> **RECORDS FOR THIS EXERCISE**:
+ + + + +

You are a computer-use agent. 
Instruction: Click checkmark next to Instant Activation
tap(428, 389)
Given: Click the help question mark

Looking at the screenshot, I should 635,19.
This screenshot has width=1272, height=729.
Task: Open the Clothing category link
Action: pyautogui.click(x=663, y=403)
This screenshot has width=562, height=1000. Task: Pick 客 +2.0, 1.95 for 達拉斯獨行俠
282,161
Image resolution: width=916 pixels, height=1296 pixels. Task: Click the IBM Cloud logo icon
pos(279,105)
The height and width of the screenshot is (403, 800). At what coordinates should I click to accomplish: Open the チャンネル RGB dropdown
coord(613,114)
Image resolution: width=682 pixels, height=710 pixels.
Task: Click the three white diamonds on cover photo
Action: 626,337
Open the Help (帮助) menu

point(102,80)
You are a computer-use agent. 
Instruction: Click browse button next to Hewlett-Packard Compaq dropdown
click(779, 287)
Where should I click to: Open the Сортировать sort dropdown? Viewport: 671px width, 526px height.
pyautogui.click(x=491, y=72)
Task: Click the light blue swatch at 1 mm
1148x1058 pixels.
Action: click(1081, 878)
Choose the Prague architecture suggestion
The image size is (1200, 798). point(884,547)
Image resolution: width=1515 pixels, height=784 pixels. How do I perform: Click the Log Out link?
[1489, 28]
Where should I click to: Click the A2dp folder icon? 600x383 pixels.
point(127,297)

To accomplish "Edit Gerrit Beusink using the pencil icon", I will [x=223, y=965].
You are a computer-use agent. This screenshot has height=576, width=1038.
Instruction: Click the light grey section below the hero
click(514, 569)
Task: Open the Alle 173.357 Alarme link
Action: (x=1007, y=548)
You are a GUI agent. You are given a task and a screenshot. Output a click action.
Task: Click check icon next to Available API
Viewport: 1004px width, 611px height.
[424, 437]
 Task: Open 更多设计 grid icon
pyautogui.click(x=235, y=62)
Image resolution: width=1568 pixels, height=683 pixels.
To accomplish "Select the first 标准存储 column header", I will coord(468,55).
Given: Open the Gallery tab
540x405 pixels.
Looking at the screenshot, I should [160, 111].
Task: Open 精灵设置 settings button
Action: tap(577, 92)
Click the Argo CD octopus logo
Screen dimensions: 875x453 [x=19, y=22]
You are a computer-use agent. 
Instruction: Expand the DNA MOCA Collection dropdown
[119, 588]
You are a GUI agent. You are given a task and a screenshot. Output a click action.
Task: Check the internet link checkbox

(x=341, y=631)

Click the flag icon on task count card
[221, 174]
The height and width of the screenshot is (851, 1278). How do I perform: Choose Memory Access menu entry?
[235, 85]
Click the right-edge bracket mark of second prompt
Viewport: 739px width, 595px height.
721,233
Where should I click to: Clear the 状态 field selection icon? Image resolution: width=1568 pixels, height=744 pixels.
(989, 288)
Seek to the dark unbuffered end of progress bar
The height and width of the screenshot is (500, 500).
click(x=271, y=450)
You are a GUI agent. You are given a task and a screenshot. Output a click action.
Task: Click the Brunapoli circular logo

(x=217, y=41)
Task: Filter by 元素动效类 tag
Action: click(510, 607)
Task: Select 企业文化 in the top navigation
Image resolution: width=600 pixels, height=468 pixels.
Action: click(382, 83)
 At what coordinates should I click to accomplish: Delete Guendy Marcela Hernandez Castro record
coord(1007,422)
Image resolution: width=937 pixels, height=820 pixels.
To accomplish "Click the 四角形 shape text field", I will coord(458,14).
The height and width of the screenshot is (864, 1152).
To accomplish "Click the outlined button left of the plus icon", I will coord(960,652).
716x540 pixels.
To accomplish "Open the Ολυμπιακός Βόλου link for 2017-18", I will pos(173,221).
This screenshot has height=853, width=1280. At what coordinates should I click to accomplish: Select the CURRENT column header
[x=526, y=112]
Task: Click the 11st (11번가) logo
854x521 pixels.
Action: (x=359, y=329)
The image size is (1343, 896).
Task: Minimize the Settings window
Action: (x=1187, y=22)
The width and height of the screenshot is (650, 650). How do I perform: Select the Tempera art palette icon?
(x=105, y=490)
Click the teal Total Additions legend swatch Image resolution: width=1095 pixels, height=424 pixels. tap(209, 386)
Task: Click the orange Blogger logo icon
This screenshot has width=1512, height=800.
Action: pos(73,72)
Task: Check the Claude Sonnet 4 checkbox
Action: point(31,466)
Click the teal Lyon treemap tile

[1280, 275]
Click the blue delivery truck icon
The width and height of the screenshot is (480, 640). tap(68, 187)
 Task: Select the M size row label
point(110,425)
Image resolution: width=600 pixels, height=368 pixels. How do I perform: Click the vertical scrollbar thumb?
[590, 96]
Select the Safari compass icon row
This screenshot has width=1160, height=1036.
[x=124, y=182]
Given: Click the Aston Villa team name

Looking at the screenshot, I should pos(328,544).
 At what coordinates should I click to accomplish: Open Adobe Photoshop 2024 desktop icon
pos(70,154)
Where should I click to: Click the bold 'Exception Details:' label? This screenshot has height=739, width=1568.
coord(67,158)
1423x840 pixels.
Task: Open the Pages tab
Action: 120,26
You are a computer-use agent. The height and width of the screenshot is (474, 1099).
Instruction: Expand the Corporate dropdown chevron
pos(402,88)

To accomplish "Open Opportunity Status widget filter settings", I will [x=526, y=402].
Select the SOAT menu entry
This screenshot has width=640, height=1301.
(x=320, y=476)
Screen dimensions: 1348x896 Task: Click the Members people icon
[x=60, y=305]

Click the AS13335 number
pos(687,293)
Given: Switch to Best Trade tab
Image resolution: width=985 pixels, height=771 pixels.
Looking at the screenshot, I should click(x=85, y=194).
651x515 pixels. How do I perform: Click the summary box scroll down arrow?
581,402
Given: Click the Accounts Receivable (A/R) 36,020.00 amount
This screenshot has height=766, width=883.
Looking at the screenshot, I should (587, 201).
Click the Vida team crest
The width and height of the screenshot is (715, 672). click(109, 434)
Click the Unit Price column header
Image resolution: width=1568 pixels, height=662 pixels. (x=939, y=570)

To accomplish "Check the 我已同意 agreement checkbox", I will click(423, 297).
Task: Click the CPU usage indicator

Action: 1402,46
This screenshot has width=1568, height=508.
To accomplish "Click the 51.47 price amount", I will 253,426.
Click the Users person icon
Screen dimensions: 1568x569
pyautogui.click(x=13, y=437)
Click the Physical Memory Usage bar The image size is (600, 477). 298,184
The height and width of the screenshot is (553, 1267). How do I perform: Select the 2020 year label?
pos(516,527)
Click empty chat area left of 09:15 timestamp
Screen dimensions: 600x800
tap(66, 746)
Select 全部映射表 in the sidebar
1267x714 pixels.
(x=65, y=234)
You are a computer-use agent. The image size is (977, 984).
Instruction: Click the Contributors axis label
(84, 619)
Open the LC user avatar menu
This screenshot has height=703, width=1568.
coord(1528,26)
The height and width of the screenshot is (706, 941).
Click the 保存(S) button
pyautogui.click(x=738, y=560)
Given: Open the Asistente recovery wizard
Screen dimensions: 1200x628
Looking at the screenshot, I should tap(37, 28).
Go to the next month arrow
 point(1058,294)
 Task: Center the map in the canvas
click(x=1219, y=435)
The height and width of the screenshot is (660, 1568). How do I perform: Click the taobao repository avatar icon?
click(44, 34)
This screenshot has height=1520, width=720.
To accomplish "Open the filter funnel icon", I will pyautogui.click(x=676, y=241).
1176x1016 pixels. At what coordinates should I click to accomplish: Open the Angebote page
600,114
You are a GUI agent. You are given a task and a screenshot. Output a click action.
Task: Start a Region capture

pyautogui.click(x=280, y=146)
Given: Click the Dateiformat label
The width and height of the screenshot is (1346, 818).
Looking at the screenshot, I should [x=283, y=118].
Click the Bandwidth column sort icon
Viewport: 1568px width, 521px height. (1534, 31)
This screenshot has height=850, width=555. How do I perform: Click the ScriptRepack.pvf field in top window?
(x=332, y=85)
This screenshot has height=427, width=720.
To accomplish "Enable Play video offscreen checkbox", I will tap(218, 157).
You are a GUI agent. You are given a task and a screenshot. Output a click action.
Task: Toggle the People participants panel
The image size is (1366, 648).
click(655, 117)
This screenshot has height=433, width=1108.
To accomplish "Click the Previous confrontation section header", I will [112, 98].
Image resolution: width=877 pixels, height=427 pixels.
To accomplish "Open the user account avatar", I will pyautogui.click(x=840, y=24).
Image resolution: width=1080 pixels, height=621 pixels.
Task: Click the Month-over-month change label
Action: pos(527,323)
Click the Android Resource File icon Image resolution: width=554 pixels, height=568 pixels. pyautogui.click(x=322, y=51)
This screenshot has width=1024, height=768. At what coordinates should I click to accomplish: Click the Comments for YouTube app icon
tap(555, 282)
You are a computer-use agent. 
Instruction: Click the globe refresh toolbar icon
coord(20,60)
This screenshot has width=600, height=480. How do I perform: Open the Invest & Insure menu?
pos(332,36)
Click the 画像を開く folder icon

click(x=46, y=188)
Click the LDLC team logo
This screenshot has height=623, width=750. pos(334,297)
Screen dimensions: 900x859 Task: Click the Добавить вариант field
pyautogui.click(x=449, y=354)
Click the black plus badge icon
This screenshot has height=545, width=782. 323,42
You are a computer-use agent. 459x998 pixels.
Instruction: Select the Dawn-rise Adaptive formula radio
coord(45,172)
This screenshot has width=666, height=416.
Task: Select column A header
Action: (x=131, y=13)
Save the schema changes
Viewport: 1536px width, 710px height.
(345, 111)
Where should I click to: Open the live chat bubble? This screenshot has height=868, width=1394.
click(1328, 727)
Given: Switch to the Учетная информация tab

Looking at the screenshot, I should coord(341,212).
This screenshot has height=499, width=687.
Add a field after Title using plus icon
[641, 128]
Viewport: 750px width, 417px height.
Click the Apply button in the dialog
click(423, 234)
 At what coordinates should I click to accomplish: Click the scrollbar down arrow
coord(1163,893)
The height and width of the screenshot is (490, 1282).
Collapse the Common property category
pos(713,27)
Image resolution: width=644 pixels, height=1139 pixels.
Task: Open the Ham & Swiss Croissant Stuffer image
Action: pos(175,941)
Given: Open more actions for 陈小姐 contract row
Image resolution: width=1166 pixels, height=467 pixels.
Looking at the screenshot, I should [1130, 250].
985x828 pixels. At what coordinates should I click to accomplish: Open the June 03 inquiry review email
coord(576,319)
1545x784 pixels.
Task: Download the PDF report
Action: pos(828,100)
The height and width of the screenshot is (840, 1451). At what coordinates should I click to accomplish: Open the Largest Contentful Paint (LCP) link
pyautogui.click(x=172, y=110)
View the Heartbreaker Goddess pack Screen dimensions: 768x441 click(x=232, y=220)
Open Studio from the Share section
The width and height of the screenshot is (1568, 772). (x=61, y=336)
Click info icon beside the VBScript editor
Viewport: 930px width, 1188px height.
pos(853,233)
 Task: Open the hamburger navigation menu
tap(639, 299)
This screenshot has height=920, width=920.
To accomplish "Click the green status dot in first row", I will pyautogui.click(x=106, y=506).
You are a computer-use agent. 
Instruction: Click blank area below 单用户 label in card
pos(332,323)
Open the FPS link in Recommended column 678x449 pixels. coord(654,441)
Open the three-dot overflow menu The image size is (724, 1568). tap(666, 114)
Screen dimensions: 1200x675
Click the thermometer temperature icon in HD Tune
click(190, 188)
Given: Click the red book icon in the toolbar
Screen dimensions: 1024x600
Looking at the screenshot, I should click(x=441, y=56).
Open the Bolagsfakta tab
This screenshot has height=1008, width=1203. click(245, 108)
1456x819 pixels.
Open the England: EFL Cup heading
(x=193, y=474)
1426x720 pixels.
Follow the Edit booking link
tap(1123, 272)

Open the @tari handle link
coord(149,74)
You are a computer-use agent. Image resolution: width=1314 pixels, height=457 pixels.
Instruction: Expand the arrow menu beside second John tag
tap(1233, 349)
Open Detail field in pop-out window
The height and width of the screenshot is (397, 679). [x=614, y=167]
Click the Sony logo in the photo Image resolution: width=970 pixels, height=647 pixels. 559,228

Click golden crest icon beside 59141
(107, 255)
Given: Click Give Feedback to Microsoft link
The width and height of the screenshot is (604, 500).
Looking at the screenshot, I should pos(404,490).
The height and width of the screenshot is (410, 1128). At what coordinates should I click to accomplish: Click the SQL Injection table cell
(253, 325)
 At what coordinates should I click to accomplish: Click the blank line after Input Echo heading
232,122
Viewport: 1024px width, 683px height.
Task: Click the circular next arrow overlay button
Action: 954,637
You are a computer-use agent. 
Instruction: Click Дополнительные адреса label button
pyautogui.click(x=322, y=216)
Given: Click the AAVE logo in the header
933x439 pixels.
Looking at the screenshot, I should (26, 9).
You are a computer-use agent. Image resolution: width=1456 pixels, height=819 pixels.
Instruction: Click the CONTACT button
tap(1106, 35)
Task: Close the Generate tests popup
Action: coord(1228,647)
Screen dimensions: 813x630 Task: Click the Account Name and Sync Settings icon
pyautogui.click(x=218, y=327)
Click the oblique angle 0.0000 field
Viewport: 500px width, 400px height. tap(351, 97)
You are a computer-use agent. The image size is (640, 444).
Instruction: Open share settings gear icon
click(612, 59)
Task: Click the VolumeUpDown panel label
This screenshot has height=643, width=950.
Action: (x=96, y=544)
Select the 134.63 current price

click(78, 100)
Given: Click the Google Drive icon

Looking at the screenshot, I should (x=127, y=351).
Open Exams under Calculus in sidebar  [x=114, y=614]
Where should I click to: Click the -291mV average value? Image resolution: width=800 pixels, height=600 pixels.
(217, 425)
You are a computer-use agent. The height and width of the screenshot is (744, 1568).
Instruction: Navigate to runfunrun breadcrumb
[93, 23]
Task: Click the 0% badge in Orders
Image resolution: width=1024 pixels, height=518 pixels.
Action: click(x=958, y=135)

+ + + + +

> **AIM OF THE TASK**:
Reproduce only the lines from the top of the material through the one bearing "You are a computer-use agent. This", each exactly as it stands.

> **OUTPUT FOR THIS TASK**:
You are a computer-use agent. 
Instruction: Click checkmark next to Instant Activation
tap(428, 389)
Given: Click the help question mark

Looking at the screenshot, I should 635,19.
This screenshot has width=1272, height=729.
Task: Open the Clothing category link
Action: pyautogui.click(x=663, y=403)
This screenshot has width=562, height=1000. Task: Pick 客 +2.0, 1.95 for 達拉斯獨行俠
282,161
Image resolution: width=916 pixels, height=1296 pixels. Task: Click the IBM Cloud logo icon
pos(279,105)
The height and width of the screenshot is (403, 800). At what coordinates should I click to accomplish: Open the チャンネル RGB dropdown
coord(613,114)
Image resolution: width=682 pixels, height=710 pixels.
Task: Click the three white diamonds on cover photo
Action: 626,337
Open the Help (帮助) menu

point(102,80)
You are a computer-use agent. 
Instruction: Click browse button next to Hewlett-Packard Compaq dropdown
click(779, 287)
Where should I click to: Open the Сортировать sort dropdown? Viewport: 671px width, 526px height.
pyautogui.click(x=491, y=72)
Task: Click the light blue swatch at 1 mm
1148x1058 pixels.
Action: click(1081, 878)
Choose the Prague architecture suggestion
The image size is (1200, 798). point(884,547)
Image resolution: width=1515 pixels, height=784 pixels. How do I perform: Click the Log Out link?
[1489, 28]
Where should I click to: Click the A2dp folder icon? 600x383 pixels.
point(127,297)

To accomplish "Edit Gerrit Beusink using the pencil icon", I will [x=223, y=965].
You are a computer-use agent. This screenshot has height=576, width=1038.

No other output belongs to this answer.